Abstract

Landau’s original derivation of the collisionless damping of small-amplitude Langmuir waves in an infinite homogeneous plasma relied on the introduction of complex velocities and was therefore somewhat difficult to interpret physically. This has inspired many subsequent derivations of Landau damping that involve only real physical quantities throughout. These “physical” derivations, however, have required the calculation of quantities to second order in the wave field, whereas Landau’s approach involved only first-order quantities. More recent generalizations of Landau damping to localized fields, often called “transit-time damping,” have followed the physical approach, and thus also required second-order calculations, which can be quite lengthy. In this paper it is shown that when the equilibrium distribution function depends solely on the energy, invoking the time-reversal invariance of the Vlasov equation allows transit-time damping to be analyzed using only first-order physical quantities. This greatly simplifies the calculation of the damping of localized plasma waves and, in the limit of an infinite plasma, provides a derivation of Landau damping that is both physical and linear in the wave field.
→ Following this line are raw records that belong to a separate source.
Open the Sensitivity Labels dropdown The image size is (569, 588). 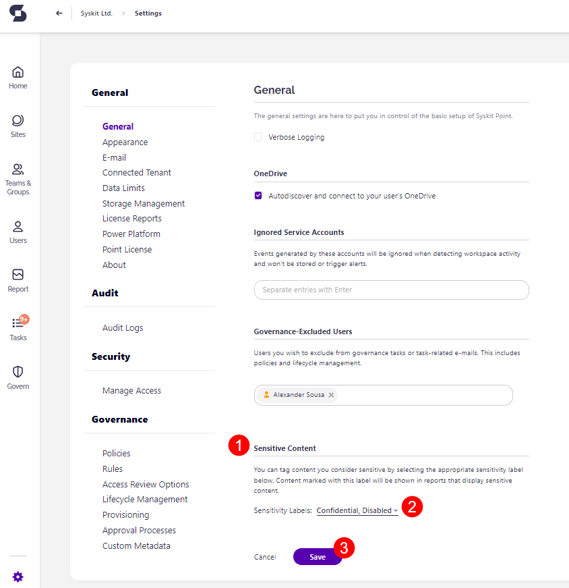[357, 510]
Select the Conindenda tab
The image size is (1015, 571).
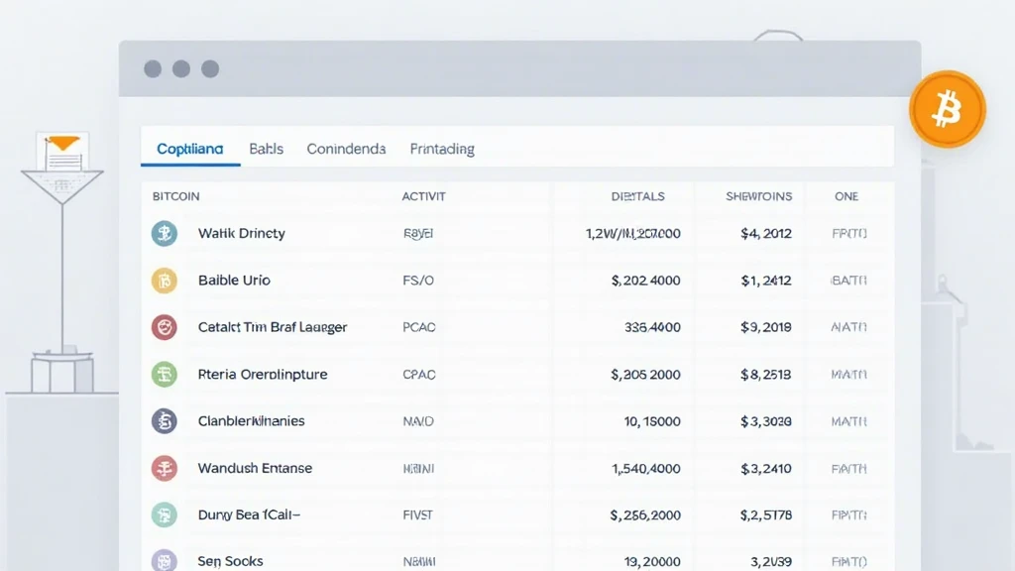tap(346, 149)
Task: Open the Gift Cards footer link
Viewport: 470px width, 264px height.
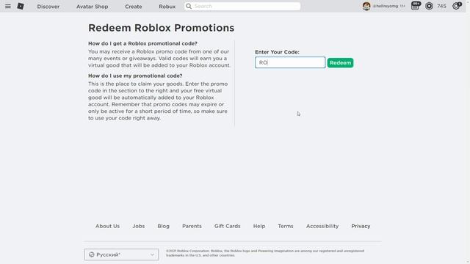Action: point(227,227)
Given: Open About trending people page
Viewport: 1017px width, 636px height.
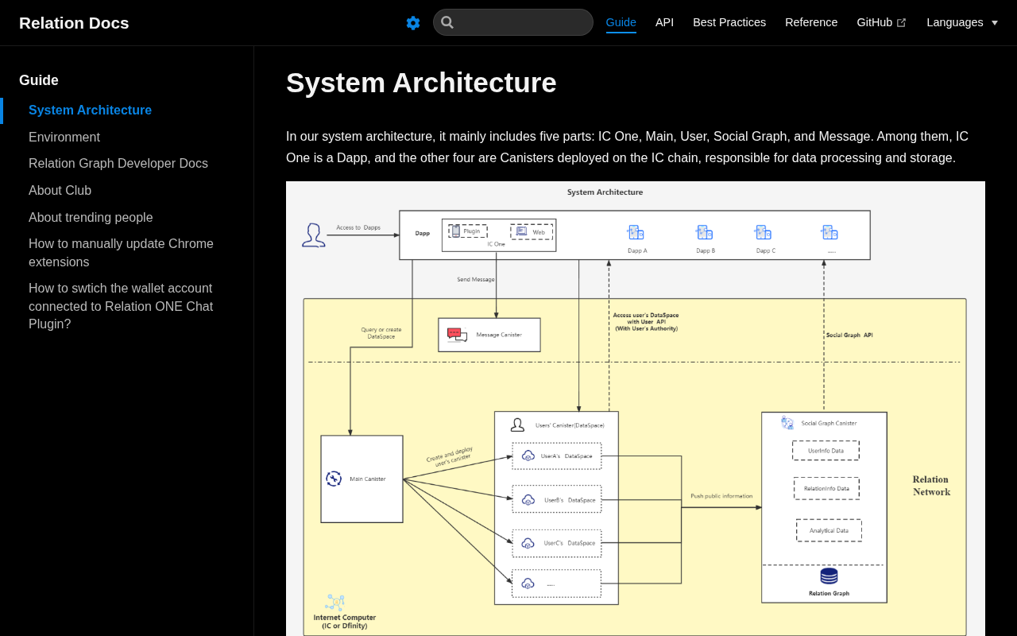Looking at the screenshot, I should [x=91, y=218].
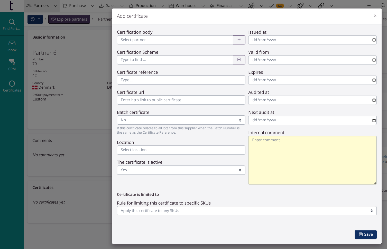Open Certificates from the sidebar

(12, 86)
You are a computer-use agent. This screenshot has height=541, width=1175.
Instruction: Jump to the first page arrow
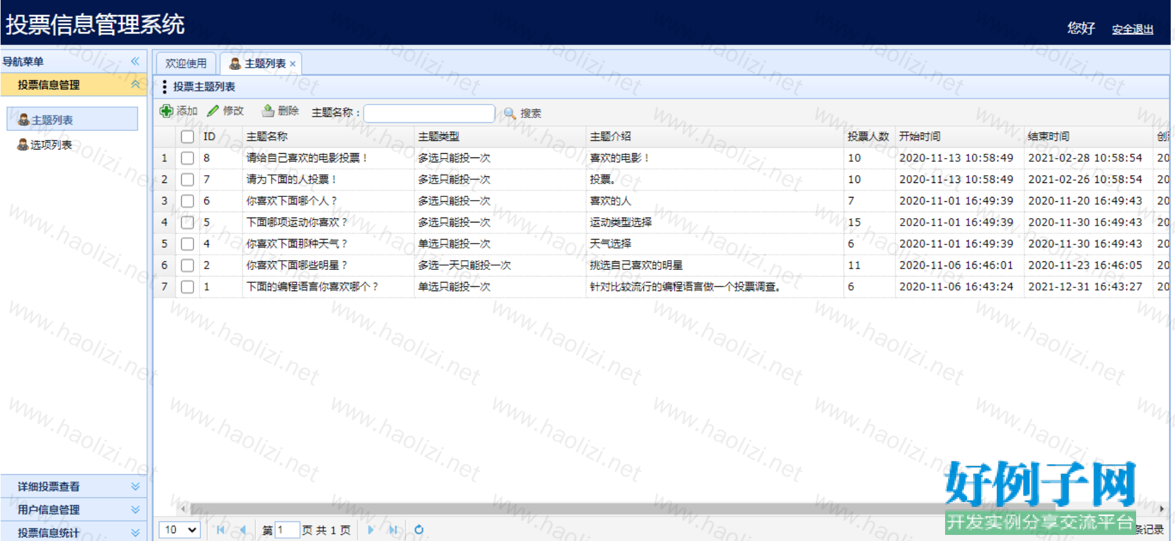tap(220, 530)
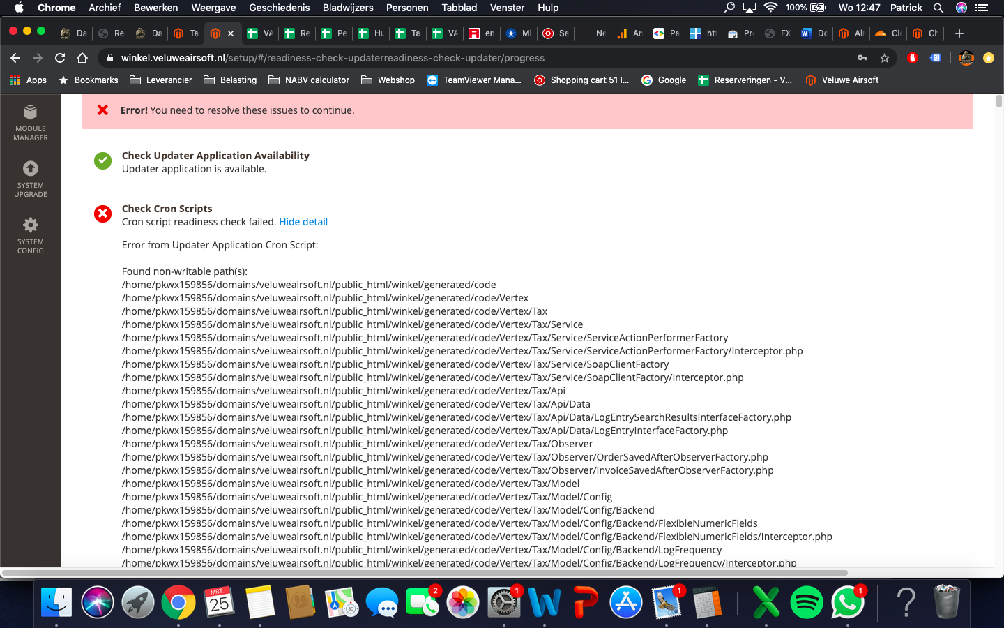Screen dimensions: 1004x628
Task: Click the browser reload page icon
Action: tap(60, 58)
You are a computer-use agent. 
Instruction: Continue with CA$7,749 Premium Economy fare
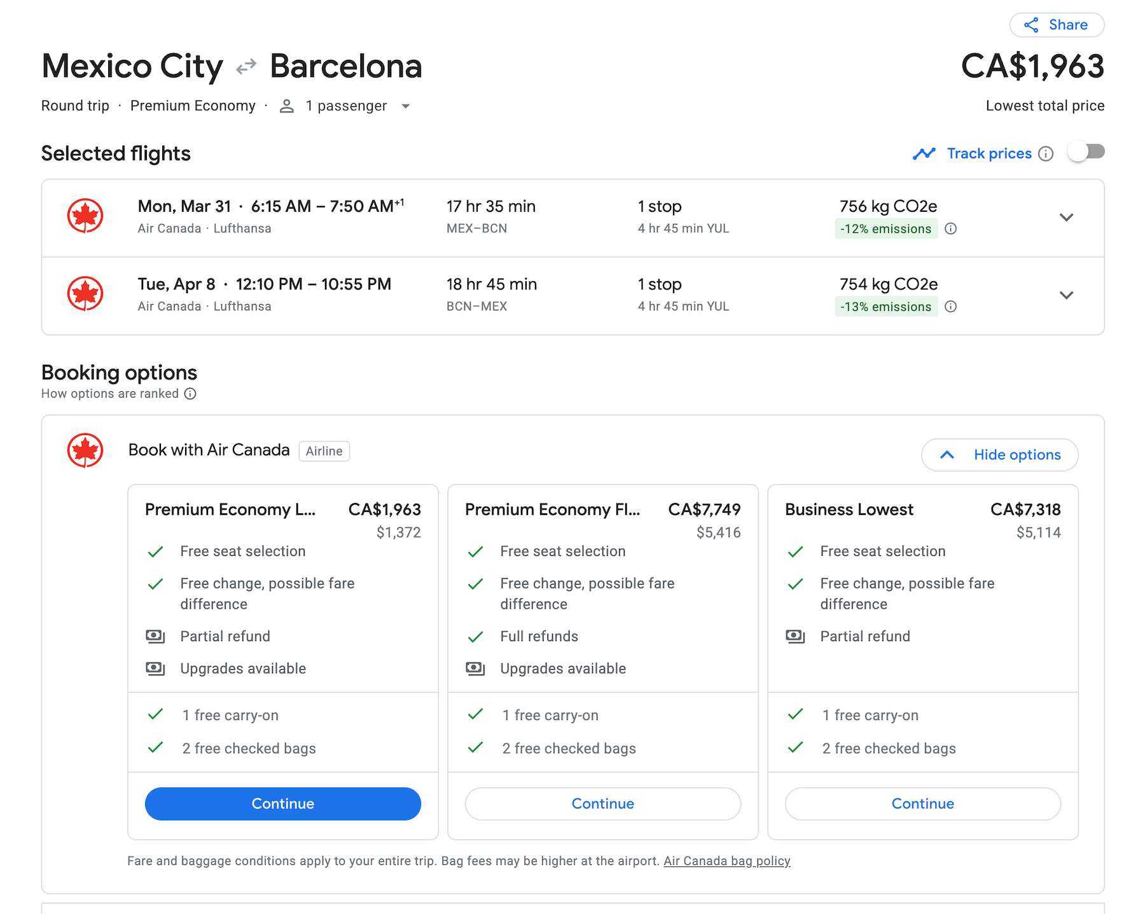point(603,804)
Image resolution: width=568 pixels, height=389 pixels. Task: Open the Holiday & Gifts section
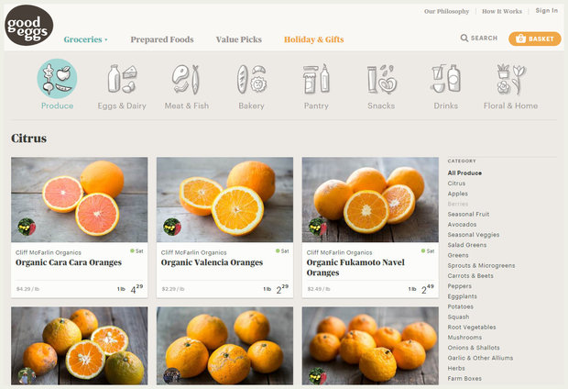point(313,39)
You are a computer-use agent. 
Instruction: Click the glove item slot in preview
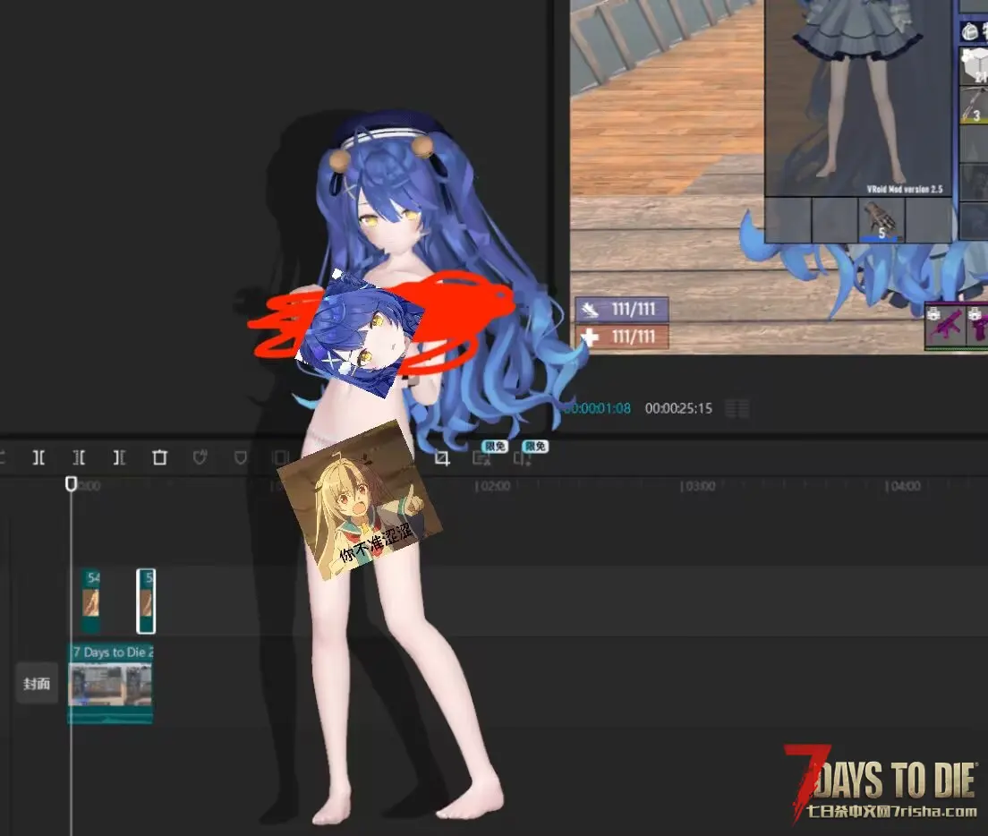pyautogui.click(x=881, y=220)
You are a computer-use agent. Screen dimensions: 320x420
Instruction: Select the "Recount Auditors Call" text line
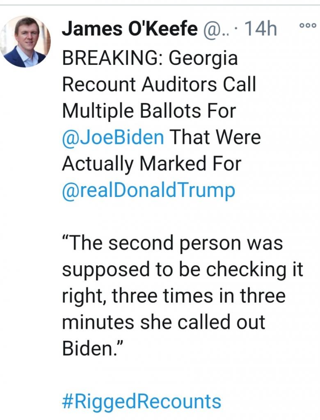coord(159,85)
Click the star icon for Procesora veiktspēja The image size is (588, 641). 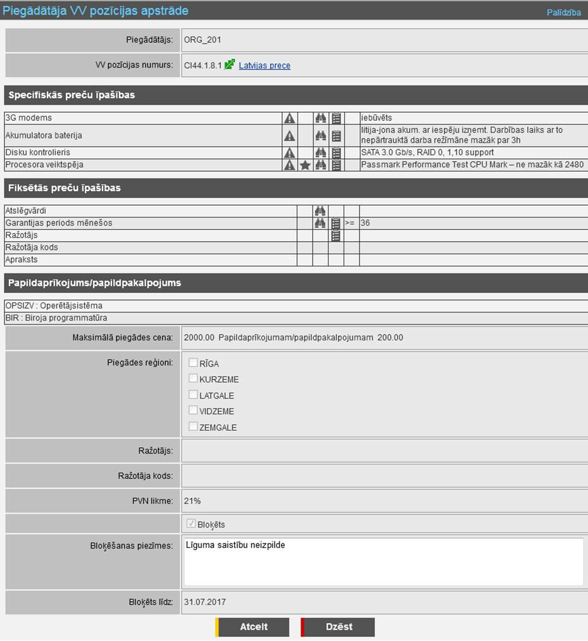click(304, 165)
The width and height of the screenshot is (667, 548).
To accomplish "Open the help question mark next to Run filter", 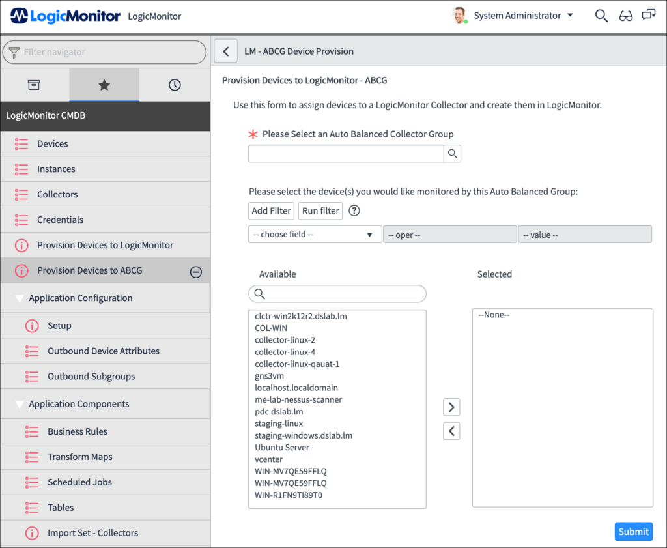I will tap(353, 210).
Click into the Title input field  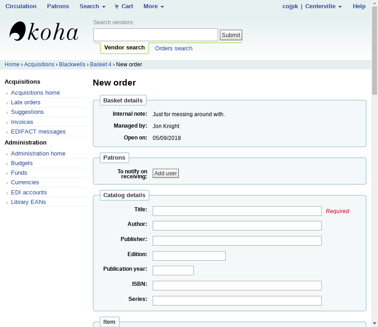(237, 211)
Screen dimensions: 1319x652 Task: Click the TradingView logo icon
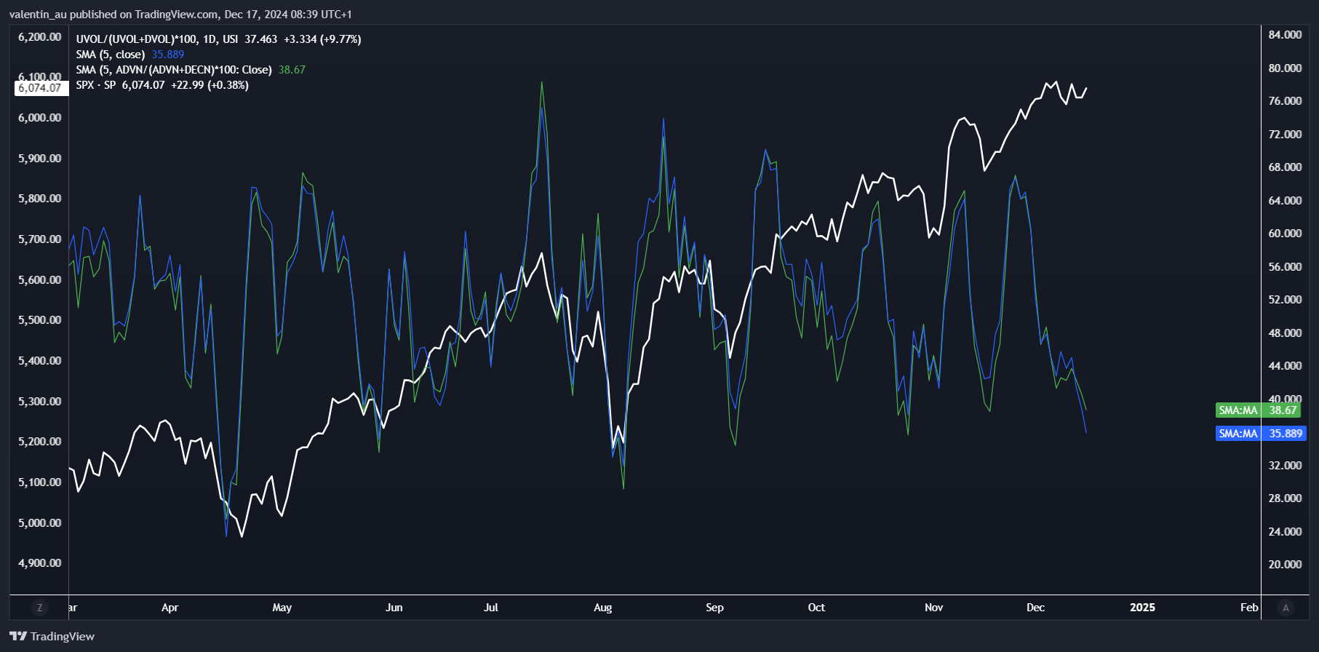pos(18,636)
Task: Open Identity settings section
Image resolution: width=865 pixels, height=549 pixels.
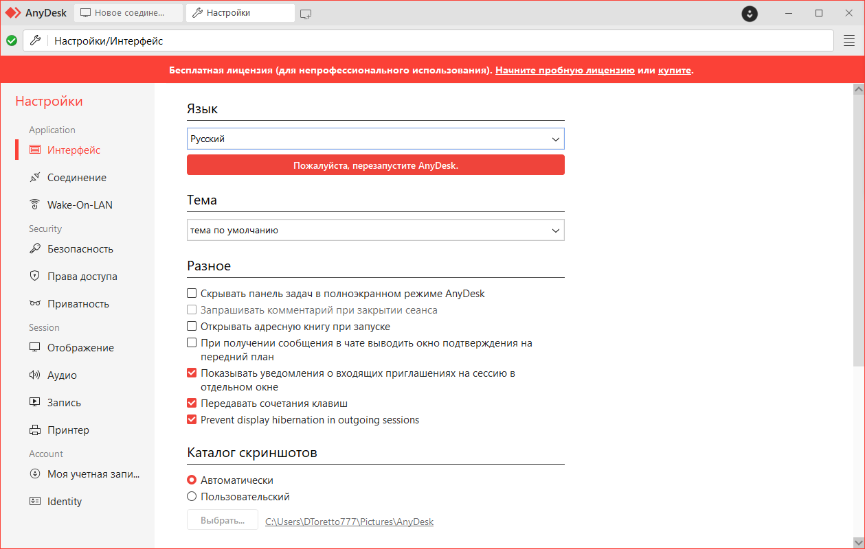Action: 65,502
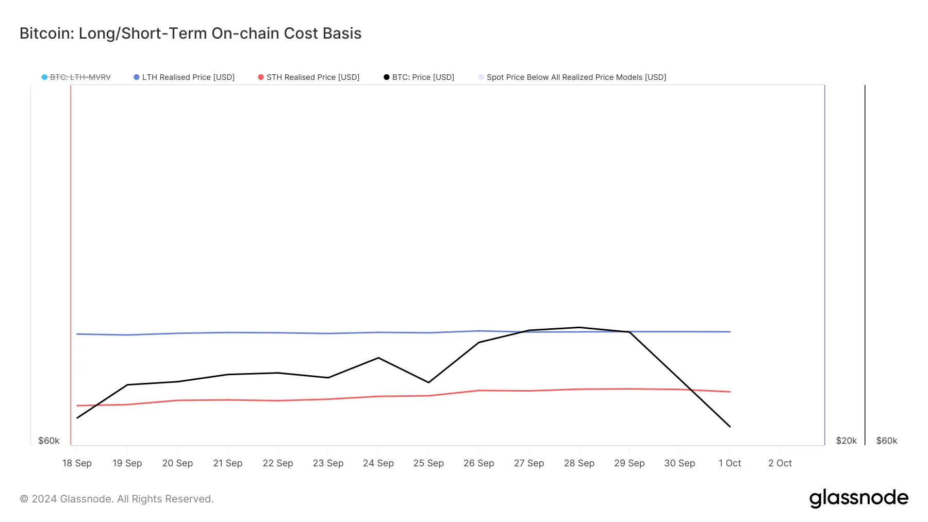Click the 24 Sep date label

(378, 463)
This paper investigates the transit-time damping of plasma waves confined in slabs, cylinders, and spheres, analyzing the dependence on size, radius, and mode number, and demonstrating the approach to Landau damping as the systems become large. It is also shown that the same approach can be extended to more general geometries. A companion paper analyzes transit-time damping in a cylinder in more detail, with applications to the problem of stimulated Raman scattering in self-focused light filaments in laser-produced plasmas.